Avion : où devez-vous vous asseoir pour avoir le moins de chances de mourir dans un avion ?

Un tweet de la compagnie aérienne néerlandaise KLM fait polémique. À la question : "Dans quelle partie de l'avion a-t-on le moins de chances de mourir ?", la compagnie a donné une mauvaise réponse avant de s'excuser. Apparemment il faudrait éviter l'avant et le milieu de l'avion...

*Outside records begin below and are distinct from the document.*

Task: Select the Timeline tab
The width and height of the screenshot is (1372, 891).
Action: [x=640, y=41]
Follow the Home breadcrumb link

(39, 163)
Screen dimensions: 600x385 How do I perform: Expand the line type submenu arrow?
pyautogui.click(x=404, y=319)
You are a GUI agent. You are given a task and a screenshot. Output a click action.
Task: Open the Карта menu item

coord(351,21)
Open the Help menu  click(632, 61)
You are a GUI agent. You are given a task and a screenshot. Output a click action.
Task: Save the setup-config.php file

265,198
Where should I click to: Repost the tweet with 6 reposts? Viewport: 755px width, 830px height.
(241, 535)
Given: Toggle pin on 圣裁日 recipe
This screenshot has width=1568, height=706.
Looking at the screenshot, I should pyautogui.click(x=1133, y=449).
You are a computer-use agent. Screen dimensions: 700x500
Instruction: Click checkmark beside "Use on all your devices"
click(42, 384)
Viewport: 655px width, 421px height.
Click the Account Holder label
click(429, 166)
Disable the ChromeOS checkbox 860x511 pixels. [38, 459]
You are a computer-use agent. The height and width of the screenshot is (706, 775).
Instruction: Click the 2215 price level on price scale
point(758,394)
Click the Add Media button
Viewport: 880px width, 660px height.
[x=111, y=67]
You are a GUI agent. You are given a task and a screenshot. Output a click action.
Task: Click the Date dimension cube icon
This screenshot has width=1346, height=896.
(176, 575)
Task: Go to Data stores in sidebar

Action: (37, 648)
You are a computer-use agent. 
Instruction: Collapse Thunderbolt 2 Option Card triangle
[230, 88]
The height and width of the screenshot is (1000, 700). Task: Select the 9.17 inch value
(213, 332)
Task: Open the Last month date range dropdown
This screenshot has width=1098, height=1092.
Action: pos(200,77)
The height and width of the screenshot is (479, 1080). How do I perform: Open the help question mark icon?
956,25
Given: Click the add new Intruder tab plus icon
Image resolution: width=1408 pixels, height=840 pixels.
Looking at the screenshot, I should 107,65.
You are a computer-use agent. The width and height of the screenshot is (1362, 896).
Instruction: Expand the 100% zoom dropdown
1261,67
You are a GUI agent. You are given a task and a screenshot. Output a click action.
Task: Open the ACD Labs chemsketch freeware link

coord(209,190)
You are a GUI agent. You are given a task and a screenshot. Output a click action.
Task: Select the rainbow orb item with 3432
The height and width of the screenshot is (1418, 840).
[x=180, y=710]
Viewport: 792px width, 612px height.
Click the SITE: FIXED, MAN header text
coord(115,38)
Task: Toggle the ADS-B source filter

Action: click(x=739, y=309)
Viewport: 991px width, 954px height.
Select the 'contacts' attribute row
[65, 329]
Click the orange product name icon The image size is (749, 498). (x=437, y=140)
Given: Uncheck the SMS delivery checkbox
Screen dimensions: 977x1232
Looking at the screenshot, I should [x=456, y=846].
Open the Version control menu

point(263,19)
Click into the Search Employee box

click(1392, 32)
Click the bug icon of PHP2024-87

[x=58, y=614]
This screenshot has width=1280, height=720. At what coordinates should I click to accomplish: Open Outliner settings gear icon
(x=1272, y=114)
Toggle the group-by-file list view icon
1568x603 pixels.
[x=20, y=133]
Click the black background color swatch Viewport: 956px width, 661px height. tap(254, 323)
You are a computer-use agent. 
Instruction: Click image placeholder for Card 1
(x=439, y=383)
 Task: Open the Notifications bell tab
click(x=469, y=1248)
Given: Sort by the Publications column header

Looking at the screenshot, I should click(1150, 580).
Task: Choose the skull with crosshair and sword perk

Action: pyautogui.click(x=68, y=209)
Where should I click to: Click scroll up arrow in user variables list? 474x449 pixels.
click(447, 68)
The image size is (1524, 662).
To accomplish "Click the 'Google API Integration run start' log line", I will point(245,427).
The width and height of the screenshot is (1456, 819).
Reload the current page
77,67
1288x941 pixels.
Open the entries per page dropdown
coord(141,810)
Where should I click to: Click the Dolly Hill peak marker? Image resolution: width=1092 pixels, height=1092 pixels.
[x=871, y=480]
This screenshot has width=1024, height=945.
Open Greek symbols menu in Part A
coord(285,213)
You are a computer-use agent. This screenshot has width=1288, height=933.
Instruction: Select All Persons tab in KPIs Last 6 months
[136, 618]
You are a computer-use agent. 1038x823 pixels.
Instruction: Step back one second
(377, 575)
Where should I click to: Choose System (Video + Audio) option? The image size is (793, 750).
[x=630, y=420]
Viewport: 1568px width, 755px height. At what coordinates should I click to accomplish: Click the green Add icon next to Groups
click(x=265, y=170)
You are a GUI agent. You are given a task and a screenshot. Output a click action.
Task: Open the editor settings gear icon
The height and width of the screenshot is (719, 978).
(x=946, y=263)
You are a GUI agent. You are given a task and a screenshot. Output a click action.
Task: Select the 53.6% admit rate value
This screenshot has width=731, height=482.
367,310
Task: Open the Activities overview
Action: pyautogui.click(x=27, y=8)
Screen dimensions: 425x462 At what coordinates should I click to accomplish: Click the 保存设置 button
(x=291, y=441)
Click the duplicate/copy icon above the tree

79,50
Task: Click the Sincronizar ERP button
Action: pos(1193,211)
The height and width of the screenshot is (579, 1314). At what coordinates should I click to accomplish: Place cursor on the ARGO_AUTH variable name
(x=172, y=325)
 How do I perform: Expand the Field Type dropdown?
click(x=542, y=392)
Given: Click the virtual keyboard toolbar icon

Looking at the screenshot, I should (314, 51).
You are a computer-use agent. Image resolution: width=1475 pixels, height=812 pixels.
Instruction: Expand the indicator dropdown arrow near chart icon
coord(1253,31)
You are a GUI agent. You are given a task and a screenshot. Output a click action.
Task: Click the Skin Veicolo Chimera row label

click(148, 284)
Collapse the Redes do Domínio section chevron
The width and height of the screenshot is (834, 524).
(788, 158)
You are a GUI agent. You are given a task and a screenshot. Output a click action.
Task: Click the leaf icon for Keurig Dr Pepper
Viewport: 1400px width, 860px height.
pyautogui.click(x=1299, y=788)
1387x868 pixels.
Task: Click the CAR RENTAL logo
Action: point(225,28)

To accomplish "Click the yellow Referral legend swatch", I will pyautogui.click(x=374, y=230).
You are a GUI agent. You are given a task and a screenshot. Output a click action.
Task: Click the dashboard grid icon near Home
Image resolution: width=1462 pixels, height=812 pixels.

Pour Xavier Tytelman, cofondateur du Centre de Traitement de la Peur et de l'Avion, ce n'est pas vrai : "L'information est complètement fausse. Il y a tellement peu d'accident... Par exemple, depuis le début de l'année 2017, on comptabilise sept accidents mortels. Et, il faut savoir que, quand il y a un accident, toutes les statistiques sont modifiées. On ne peut pas en faire quand il y a seulement deux ou trois événements par an. Il en faudrait plutôt des dizaines et des dizaines. À partir du moment où nous sommes assis dans l'avion, nous savons que nous sommes en sécurité parce qu'on a déjà fini la partie la plus dangereuse du voyage qui était le trajet vers l'aéroport".

La question à laquelle la compagnie aérienne KLM répond ne sert à rien dans ce cas-ci : "C'est aussi pour ça qu'ils se sont excusés. Non seulement, ce n'est pas trop le rôle d'une compagnie aérienne de faire peur à ses passagers, ce n'est pas très malin mais en plus parce que c'était complètement faux et erroné. Cette information ne repose pas sur des éléments techniques plausibles. Quand on regarde les anciens accidents, sur plusieurs décennies, nous pouvons faire des statistiques, mais quand on regarde les anciens accidents, ils ne sont plus possibles aujourd'hui. On a modifié des choses pour qu'ils ne se reproduisent plus. Cela évolue toujours. Donc, les statistiques soit on les prend sur de très longues durées auquel cas, elles ont de la valeur mais elles ne sont plus possibles ou alors elles sont récentes et il y a tellement peu d'accident qu'elles sont complètement modifiables".

"Le taux de survie est très élevé"

Xavier Tytelman tenait à nous rassurer ce matin : "Ce qu'il faut avoir à l'esprit d'une manière générale, c'est qu'il y a un taux de survie qui est très élevé contrairement à ce qu'on pourrait croire. Si on prend un accident mortel où il y a au moins un mort, il y a à peu près 60% des passagers qui vont survivre dans l'accident en question. C'est à peu près le même taux de survie qu'un accident de voiture à 40km/h. Évidemment, on garde à l'esprit les crashs très marquants comme Rio-Paris où il y a zéro survivant alors que nous avons des accidents où il n'y a pas de mort du tout auxquels nous ne pensons vraiment pas. Quand on fait six ou sept kilomètres en voiture, le risque mortel est quarante fois plus important qu'en prenant l'avion. Il n'y a pas vraiment une place meilleure que l'autre. On parlera plus de confort. Dans ce cas-là, l'avant de l'avion est généralement plus silencieux".

Enfin, quand l'avion atterrit, on a tendance à entendre un bruit particulier. Sur ce point-là, Xavier Tytelman vous rassure également : "C'est la montée ou la descente en pression hydraulique. C'est spécifique aux Airbus. En anglais, on appelle ça "le chien qui aboie". En fait, on utilise la pression des moteurs pour faire monter la pression dans les circuits hydrauliques et c'est ça qui fait bouger les parties de l'avion comme les ailes. C'est tout à fait normal d'entendre ce bruit. Cela s'entend à différents moments du vol, vous l'entendez au décollage aussi mais ce n'est pas dangereux non plus, il n'y a aucun problème".